I help her clean up the kitchen and then she leaves and I go back downstairs.
As soon as I open the door, I see Red.
“Good timing,” she says. “Goldensword Harvestmoon is ready.”
“Who?”
“Your character. Follow me. The others are already there.”
She turns and starts walking.
The priests said they were doing magic.
Am I about to see it with my own eyes?
Of course not, I tell myself. Grace misunderstood whatever happened. They were just playing hide and seek.
But for three days?
Maybe she said three hours.
Maybe time distorts when you’re a young mother and can’t find your kids.
But they called the police.
Maybe Anna’s mom or Grace got scared and called them.
I walk behind Red, wondering what I’m going to see.
We go through the living room and she touches a discolored spot on the far wall.
I hear a click, and the wall splits apart, panels slide to right and left, and I’m looking into a small, empty room.
The only thing in it is a black line on the white floor, which goes from left to right in the center of the room.
“Leave your phone here. Do you have any other electronics on you?”
“No, why?”
“They won’t work once you step over that line. If you want them to still work when you get back, leave them here.”
I take my phone from my purse and drop it.

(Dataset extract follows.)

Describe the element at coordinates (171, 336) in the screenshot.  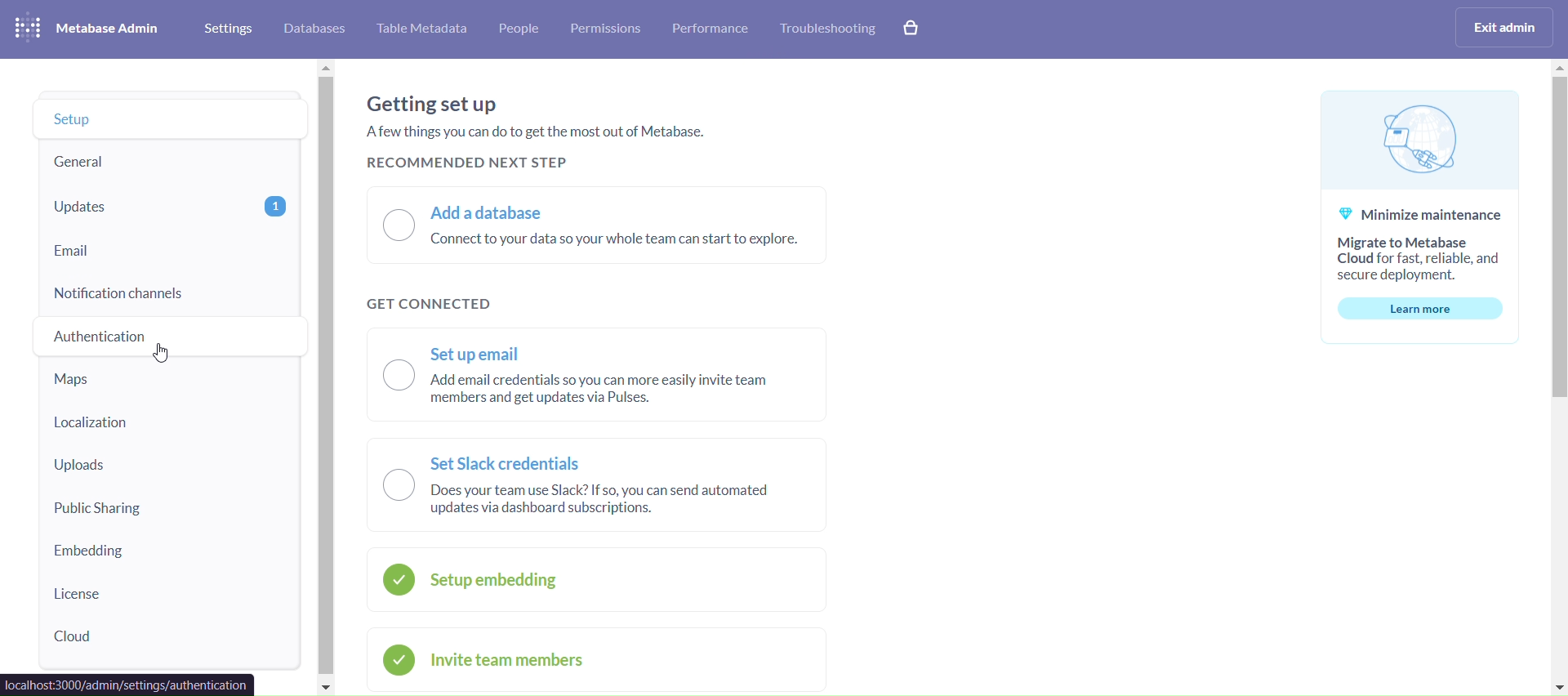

I pick it up and lay it down on an end table.
I walk beside Red into the room.
The black line is about half an inch wide, and I don’t know if I want to cross it.

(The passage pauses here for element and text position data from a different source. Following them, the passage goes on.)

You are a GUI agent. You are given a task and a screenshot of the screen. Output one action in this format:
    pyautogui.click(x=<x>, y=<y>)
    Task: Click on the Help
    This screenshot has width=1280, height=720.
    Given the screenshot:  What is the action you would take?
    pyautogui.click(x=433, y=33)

I let Red go slightly ahead of me, and when she steps over it, nothing happens. I can still hear her footsteps, so I step over.
I feel as if a cool mist were enveloping me. My eyes blur for a second, and then the mist is gone, and I can see Red in front of me.
I look back and see the open wall of the living room.
I hear a click and look just in time to see the far wall slide open, and beyond that, sunshine.
“Welcome,” Red says. “This is our universe.”
“So it’s true?”
“What is?”
“Your mom told me about what happened when you were little.”
“Oh, that. Yeah, it’s true. Come on, let’s go.”